→ What you have to do
Could you return the data that follows exactly, minus the images?

→ Entries provided
========================
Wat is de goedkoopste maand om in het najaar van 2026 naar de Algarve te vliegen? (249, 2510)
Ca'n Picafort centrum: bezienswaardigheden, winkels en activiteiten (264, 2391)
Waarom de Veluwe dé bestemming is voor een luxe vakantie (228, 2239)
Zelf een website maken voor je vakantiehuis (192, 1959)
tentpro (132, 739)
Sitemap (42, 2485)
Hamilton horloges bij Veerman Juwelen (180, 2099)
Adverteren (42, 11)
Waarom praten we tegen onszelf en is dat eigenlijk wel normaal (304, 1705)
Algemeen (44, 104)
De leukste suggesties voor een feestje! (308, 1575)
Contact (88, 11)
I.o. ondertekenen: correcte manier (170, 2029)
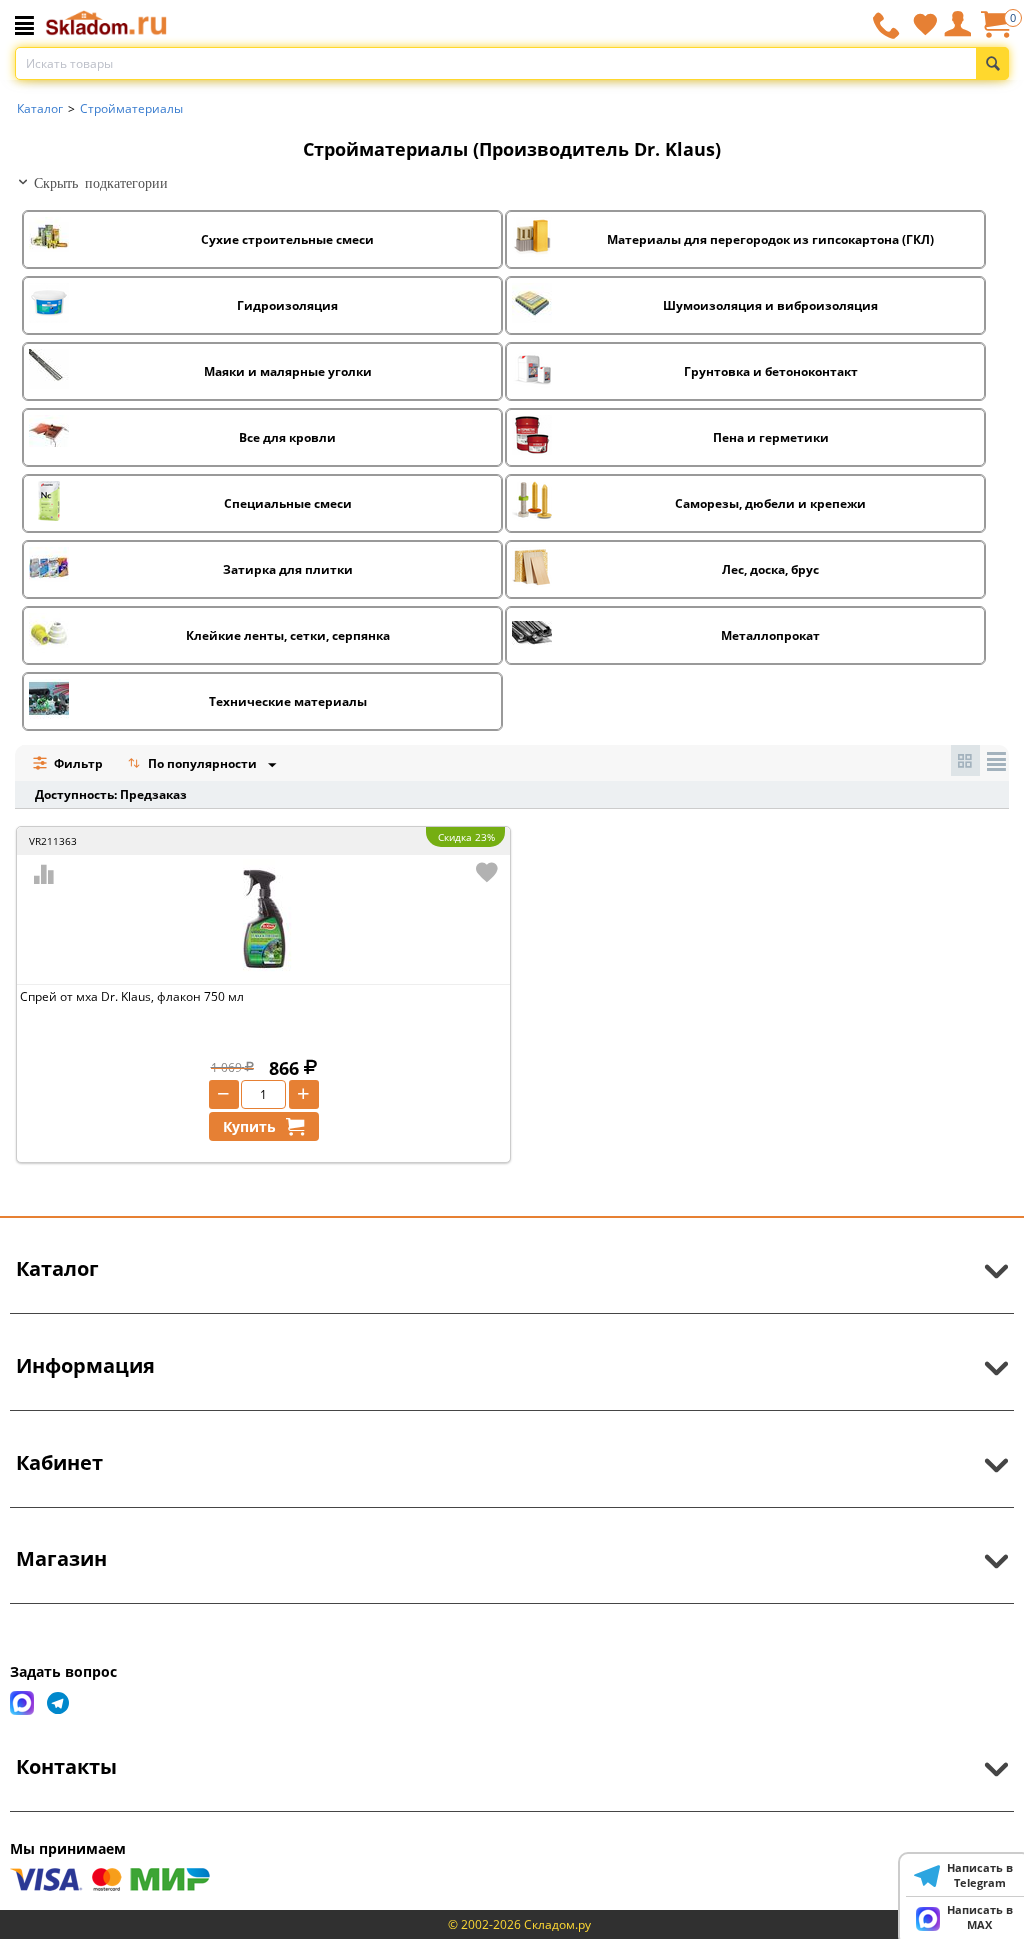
========================
→ Reply
Wat is de goedkoopste maand om in het najaar van 2026 naar de Algarve te vliegen? (249, 2510)
Ca'n Picafort centrum: bezienswaardigheden, winkels en activiteiten (264, 2391)
Waarom de Veluwe dé bestemming is voor een luxe vakantie (228, 2239)
Zelf een website maken voor je vakantiehuis (192, 1959)
tentpro (132, 739)
Sitemap (42, 2485)
Hamilton horloges bij Veerman Juwelen (180, 2099)
Adverteren (42, 11)
Waarom praten we tegen onszelf en is dat eigenlijk wel normaal (304, 1705)
Algemeen (44, 104)
De leukste suggesties voor een feestje! (308, 1575)
Contact (88, 11)
I.o. ondertekenen: correcte manier (170, 2029)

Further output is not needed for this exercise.